Quant à l’idée que la gentrification est entièrement motivée par des raisons idéologiques, Jerome Krase et Judith N. DeSena, dans leur livre Gentrification Around the World, Volume I : Gentrifiers and the Displaced traitent de l’ensemble du processus sous cet angle. Certaines affirmations faites dans cette étude comme « La terre peut être sacrée, détenir un symbolisme national significatif, ou être liée à des récits de sécurité. De plus, les mêmes récits idéologiques dictent la façon dont chaque groupe se comprend et comprend les autres en général et dans le contexte du processus. » (268) n’écartent pas seulement la corrélation entre la lutte des Palestiniens contre le colonialisme de peuplement et leur lutte de classe, mais laissent également la place à des interprétations qui servent l’agenda sioniste. En d’autres termes, il devient justifiable de gentrifier, d’urbaniser et d’israéliser Al-Quds lorsque l’on prétend que les motifs sont uniquement idéologiques.
Le fait de se demander si la gentrification d’Al-Quds est économique ou idéologique masque le fonctionnement du colonialisme de peuplement. Revenir à la philosophie de Herzl explique pourquoi ; le plan consiste à saisir des terres pour les colons aux dépens des Palestiniens qui seront déplacés dans des enclaves, et à faire en sorte que la bourgeoisie nationale, comme Fanon l’appelle, se range du côté des sionistes, ce qui est de plus en plus évident à Jérusalem et dans d’autres villes palestiniennes.

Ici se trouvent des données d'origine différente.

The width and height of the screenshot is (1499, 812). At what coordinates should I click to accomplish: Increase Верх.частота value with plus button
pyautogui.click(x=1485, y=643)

Le résultat attendu des plans conçus pour Al-Quds est d’avoir une ville urbanisée et modernisée avec quelques sites culturellement appropriés pour devenir la destination des touristes, et une version israélisée de Jérusalem pour correspondre au récit sioniste. De l’autre côté d’Al-Quds, des enclaves conçues pour les Palestiniens avec des installations et des projets que la plupart des Palestiniens ne peuvent même pas se permettre de fréquenter. Une équation de prospérité pour le projet colonial israélien et ceux qui en bénéficient, et d’appauvrissement et de lutte supplémentaire pour les Palestiniens.
Certaines parties des plans sont réalisées puisque la nouvelle image implantée d’Al-Quds est celle d’un train contournant toutes les colonies israéliennes et isolant ce qui reste des villes et quartiers palestiniens. Ce train passe également par de vieilles résidences culturellement appropriées pour ajouter de la culture à la ville urbanisée. L’occupation israélienne a réécrit l’histoire sioniste pour adapter notre capitale à des vues urbaines accrocheuses et à des maisons de luxe.